CHAPTER_DATA.DAT

15:HOME_OF_THE_HANGED

They were silent. The entirety of Ground Zero was silent, but they were not silent for the same reasons everything else was silent. Nothing lurched even an inch and yet nothing remained at peace. The frozen aura of terror. An unfair end to many lives. Lives which could not be recorded, and which left no significant traces behind, no matter how much they may have wanted to.

They wandered past where there had once been a hospital, and another where there had once been a university. Jisako had visited the university once for an event. Adelaide had required the hospital. There weren't any remnants of the university, nor the hospital. Adelaide only knew where they were because she knew this area so well. She had walked through these streets a million times twenty years ago, and recognized the faint details which had survived the blast when she walked through the decimated versions.

There were some things which she did not recognize, however.
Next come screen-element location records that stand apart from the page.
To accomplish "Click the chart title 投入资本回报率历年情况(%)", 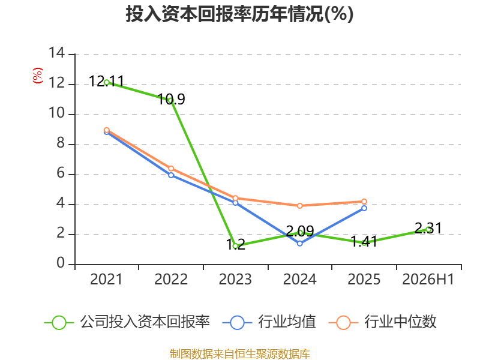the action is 239,14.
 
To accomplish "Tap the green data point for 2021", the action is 107,82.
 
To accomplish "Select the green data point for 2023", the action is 235,246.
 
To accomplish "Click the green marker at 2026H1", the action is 428,229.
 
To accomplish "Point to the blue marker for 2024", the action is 299,244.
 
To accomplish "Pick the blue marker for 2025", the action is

They passed a radio tower, which stood looming over the remnants of the city, somehow still intact. Likely some demon's act, to protect it for whatever reason, but they could not find the demon, and they didn't have the energy to investigate much further.
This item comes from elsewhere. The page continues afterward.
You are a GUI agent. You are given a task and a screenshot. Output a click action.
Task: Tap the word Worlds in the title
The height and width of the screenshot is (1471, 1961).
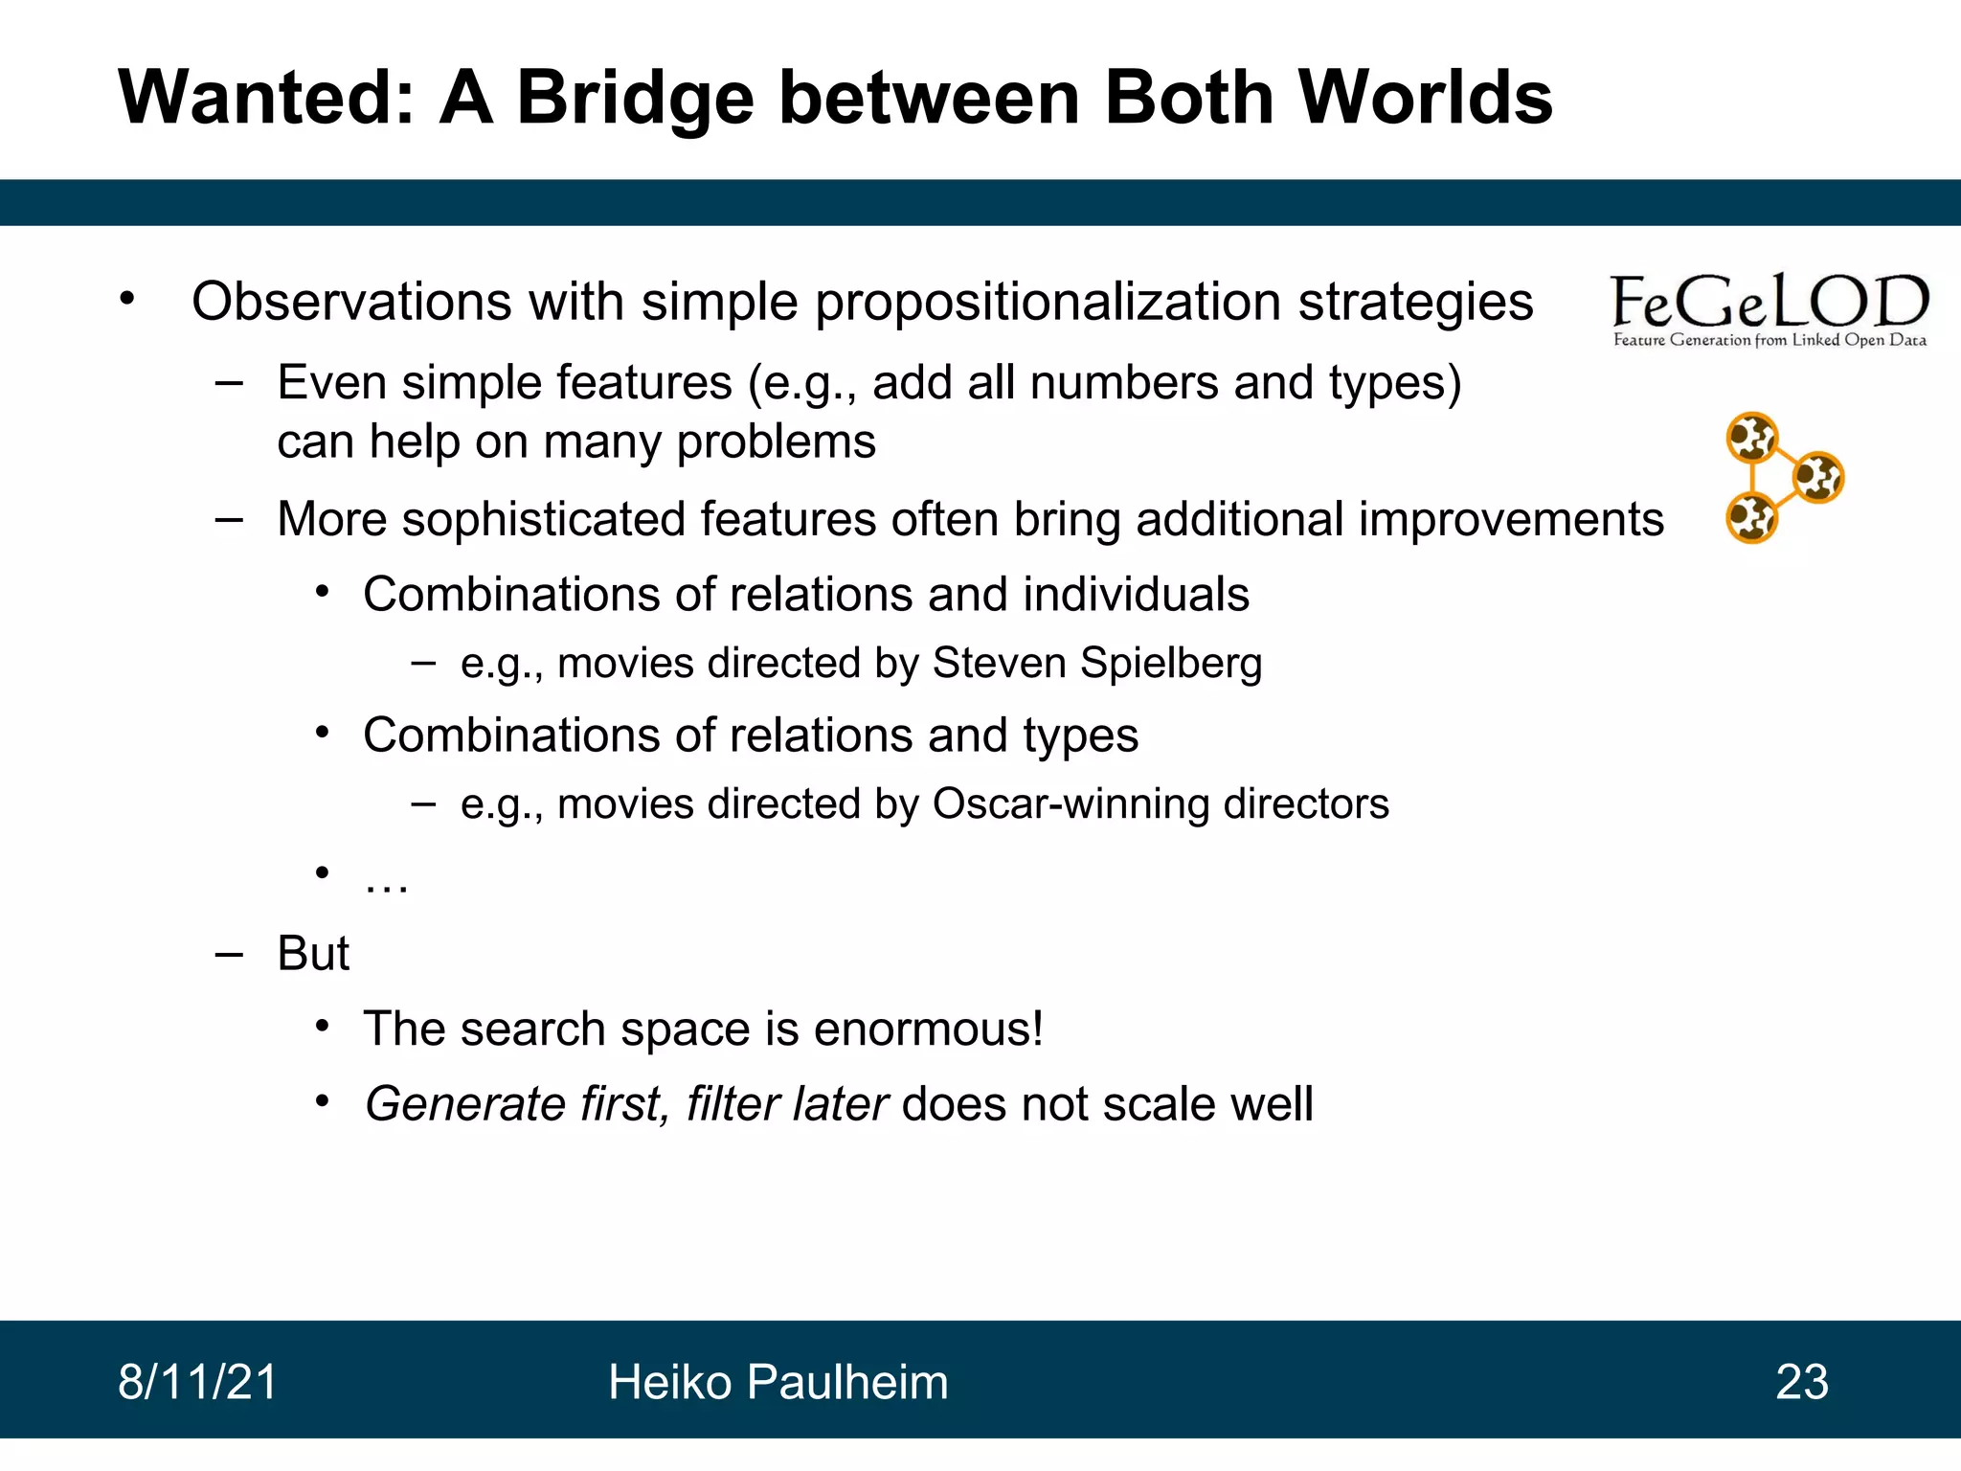point(1425,98)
Adelaide saw Jisako, impaled on the tower, lying there. She didn't even bother to think about it. That ghost was everywhere now. Just two steps away, and only becoming more grotesque. It was Jisako's usual behaviour, wasn't it? To only grow weaker and weaker until Adelaide pitied her and did as Jisako demanded out of some blind pity.

There were bits of hair and skin flaking away, strange appendages growing where they shouldn't have– Adelaide's bride was more like a centipede of human limbs below the waist than any resemblance to the woman. And the face? It seemed strange how it still felt like Jisako despite all of the bodily change. The face was so horrifically mutilated she couldn't even bear to look at it.

So she didn't. She turned her back and refused to look at the stupid thing. It wasn't in her to care that much anymore. To fret over why her wife was haunting everything. She hadn't even died here. She turned away. Was this Jisako still demanding repentance? Adelaide's spit went sour in her mouth. Hadn't she already proven she'd die for Jisako? In fact, she was right on the way to. What was the point in the ghost getting so uppity?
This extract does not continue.